Y, a partir de lo anterior, cabe concluir lo siguiente:

1º) Sobre la anulación del canon digital: La Sentencia de la Audiencia Nacional no anula el canon digital, que viene establecido por una disposición de rango legal anterior, concretamente la Ley de Propiedad Intelectual.

2º) Sobre la eficacia retroactiva del pronunciamiento judicial: La declaración de nulidad de pleno derecho de la Orden nº 1743/2008 comporta que la eficacia de tal pronunciamiento tenga eficacia “ex tunc”. Cuestión distinta es que la Audiencia Nacional, con acertado criterio, no haya accedido, por cuestión de competencia, a anular “las recaudaciones realizadas abusivamente”, como pedía la Asociación de Internautas; aspecto éste que queda diferido a las reclamaciones que se planteen por los interesados.

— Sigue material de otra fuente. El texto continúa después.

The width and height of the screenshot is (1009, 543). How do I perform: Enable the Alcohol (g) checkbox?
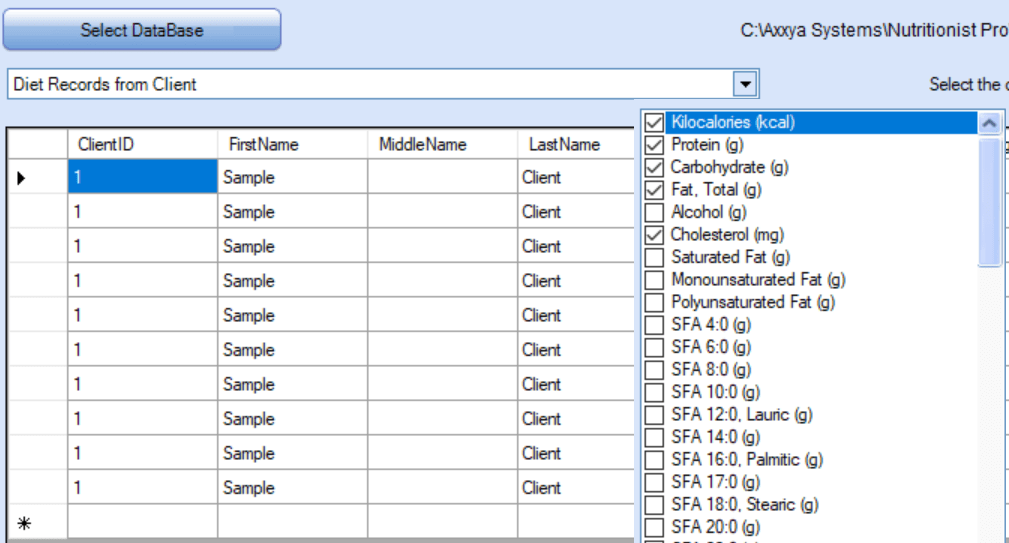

3º) Sobre el abono del canon a partir de la Sentencia de la Audiencia Nacional: La Sentencia dictada por la Audiencia Nacional no es firme ya que cabe recurso frente a la misma ante el Tribunal Supremo y, de hecho, los abogados de las entidades de gestión han manifestado que están estudiando si van a recurrir o no.

En el caso de que, en el plazo de diez días, no se prepare el recurso de casación ante el Supremo, la consecuencia sería que quedaría restablecido, al menos, transitoriamente, el régimen previsto en la Disposición Transitoria Única de la Ley 23/2006, de 7 de julio, por la que se modifica el texto refundido de la Ley de Propiedad Intelectual, aprobado por el Real Decreto Legislativo 1/1996, de 12 de abril, que establece otros importes y otros soportes gravados con respecto a la Orden Ministerial revocada por la Audiencia Nacional, resultando éstas incluso más elevadas para aquellos soportes que ya estaban sujetos al canon, que las que recogía la Orden Ministerial anulada por la Audiencia Nacional.

En definitiva, y a modo de conclusión, la Sentencia de la Audiencia Nacional no altera lo sustancial del tema, esto es, que la aplicación del canon digital a las Administraciones Públicas y otras personas jurídicas venía amparada por una normativa nacional ahora expresamente declarada contraria al ordenamiento comunitario, lo que abre la vía de la reclamación con el fin de que se proceda a la devolución de los ingresos indebidamente realizados por este concepto, en los términos ya analizados en una entrada anterior publicada en este mismo blog.